+++ DATASET
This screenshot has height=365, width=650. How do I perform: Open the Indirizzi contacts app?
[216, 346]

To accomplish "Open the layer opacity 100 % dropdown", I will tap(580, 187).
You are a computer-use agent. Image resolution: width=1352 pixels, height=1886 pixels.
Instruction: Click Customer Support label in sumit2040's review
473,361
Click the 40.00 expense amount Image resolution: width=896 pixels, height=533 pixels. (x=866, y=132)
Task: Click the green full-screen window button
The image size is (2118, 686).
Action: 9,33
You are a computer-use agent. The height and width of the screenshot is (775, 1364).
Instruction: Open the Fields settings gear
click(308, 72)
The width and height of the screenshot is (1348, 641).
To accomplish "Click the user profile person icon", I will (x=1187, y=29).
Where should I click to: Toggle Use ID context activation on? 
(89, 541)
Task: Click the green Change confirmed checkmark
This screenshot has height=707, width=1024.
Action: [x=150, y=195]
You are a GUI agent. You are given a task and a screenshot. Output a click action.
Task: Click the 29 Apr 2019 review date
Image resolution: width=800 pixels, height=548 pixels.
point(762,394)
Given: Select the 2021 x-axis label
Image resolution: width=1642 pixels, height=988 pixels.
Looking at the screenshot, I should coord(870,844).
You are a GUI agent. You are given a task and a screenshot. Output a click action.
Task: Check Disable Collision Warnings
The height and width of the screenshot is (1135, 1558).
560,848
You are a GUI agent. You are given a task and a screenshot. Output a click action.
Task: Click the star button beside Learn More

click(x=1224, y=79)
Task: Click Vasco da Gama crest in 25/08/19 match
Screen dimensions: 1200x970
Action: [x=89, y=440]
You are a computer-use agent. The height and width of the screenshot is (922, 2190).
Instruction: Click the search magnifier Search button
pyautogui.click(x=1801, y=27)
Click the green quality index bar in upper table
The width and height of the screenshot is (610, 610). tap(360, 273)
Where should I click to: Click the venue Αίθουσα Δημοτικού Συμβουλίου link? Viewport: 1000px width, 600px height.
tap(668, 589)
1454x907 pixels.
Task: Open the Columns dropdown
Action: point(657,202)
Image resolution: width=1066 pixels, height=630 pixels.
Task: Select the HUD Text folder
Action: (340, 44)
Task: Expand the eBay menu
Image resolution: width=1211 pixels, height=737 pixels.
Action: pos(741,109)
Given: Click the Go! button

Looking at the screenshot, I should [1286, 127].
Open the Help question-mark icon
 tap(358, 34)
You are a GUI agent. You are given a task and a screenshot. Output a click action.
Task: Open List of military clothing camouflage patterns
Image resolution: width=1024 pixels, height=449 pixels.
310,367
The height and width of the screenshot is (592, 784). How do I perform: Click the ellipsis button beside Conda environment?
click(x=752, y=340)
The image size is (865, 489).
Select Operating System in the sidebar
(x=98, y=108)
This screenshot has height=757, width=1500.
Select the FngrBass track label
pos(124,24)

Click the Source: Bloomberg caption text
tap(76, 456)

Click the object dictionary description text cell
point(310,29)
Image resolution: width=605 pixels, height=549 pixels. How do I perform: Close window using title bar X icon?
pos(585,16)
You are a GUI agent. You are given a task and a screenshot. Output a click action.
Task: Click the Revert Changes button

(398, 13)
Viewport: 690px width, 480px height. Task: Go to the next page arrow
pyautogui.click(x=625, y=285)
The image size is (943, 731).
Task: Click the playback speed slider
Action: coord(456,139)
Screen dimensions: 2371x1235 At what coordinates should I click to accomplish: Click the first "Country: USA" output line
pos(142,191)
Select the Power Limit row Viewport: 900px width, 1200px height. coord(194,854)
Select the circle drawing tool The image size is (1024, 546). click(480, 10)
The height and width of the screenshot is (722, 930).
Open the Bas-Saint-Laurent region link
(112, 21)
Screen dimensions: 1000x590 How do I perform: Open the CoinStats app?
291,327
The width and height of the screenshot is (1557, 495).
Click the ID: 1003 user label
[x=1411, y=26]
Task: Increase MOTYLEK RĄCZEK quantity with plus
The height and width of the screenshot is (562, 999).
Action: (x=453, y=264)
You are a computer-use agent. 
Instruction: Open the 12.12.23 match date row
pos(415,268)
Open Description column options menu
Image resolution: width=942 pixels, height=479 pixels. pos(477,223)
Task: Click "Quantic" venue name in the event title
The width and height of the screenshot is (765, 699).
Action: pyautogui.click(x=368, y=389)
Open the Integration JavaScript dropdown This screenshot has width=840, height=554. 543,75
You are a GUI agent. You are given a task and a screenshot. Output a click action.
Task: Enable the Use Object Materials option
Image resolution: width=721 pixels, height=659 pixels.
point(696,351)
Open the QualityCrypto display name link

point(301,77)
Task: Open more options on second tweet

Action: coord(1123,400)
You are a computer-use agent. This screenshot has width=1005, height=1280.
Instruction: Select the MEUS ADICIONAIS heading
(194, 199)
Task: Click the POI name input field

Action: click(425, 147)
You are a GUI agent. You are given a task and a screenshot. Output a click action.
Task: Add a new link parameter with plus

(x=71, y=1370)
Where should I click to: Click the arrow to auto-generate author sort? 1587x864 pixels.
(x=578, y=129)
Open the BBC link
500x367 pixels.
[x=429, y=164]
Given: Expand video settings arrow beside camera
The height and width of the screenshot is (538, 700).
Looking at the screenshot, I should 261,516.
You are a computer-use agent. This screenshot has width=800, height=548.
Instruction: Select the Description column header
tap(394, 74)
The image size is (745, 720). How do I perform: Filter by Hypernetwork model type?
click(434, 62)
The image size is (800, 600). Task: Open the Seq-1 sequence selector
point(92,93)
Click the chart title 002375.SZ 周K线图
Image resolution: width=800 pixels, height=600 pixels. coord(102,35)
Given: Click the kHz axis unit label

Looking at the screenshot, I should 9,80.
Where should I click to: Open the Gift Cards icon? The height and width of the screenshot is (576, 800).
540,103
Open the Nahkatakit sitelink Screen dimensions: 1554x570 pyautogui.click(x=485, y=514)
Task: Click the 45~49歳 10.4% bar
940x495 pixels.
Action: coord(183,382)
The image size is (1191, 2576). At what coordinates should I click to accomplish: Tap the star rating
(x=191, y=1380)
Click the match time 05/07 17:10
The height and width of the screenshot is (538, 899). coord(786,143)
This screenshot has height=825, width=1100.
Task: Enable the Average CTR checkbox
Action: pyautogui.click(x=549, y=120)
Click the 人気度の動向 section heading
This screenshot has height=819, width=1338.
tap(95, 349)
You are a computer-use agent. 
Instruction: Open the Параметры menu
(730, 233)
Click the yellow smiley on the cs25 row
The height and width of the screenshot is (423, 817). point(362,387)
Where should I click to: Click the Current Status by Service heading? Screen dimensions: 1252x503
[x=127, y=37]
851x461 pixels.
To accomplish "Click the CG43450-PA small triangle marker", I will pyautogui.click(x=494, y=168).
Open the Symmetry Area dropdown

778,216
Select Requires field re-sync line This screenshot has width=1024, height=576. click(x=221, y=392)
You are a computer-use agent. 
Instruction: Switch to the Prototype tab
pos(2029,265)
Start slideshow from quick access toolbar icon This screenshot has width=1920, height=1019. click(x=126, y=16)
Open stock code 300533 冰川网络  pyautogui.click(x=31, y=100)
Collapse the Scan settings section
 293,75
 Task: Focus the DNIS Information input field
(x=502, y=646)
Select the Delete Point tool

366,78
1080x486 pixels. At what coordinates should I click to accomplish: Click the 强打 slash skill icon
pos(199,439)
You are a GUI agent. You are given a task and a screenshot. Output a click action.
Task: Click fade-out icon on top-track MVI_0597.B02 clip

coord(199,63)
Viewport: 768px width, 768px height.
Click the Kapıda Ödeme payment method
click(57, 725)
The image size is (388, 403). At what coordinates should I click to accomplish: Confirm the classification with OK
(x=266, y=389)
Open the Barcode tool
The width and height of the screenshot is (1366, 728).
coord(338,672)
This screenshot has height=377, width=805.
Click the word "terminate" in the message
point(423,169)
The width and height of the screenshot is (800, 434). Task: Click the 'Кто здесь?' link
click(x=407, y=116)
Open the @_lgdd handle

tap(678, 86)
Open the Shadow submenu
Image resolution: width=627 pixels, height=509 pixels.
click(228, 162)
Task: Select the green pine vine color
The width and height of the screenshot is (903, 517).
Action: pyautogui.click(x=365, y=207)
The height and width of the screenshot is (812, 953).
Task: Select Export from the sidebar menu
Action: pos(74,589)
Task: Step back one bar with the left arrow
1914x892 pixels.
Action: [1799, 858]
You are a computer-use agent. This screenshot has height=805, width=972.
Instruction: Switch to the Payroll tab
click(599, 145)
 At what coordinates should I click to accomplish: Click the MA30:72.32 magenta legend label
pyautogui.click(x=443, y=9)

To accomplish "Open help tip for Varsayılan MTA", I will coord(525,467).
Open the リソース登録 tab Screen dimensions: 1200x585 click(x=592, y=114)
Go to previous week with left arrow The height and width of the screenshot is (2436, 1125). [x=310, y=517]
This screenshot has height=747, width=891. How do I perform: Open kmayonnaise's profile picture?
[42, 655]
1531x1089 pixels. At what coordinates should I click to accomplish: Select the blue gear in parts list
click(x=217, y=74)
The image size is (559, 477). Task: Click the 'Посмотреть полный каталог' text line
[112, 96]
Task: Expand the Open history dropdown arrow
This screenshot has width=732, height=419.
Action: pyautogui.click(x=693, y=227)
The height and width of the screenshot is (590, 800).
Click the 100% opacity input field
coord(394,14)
++++++
* [ACTIVITY]: Every line above carrying the word "will" needs to be shown.

* [ANSWER TO THE EXERCISE]:
To accomplish "Open the layer opacity 100 % dropdown", I will tap(580, 187).
To accomplish "Click the user profile person icon", I will (x=1187, y=29).
To accomplish "Click the CG43450-PA small triangle marker", I will pyautogui.click(x=494, y=168).
To accomplish "Open help tip for Varsayılan MTA", I will coord(525,467).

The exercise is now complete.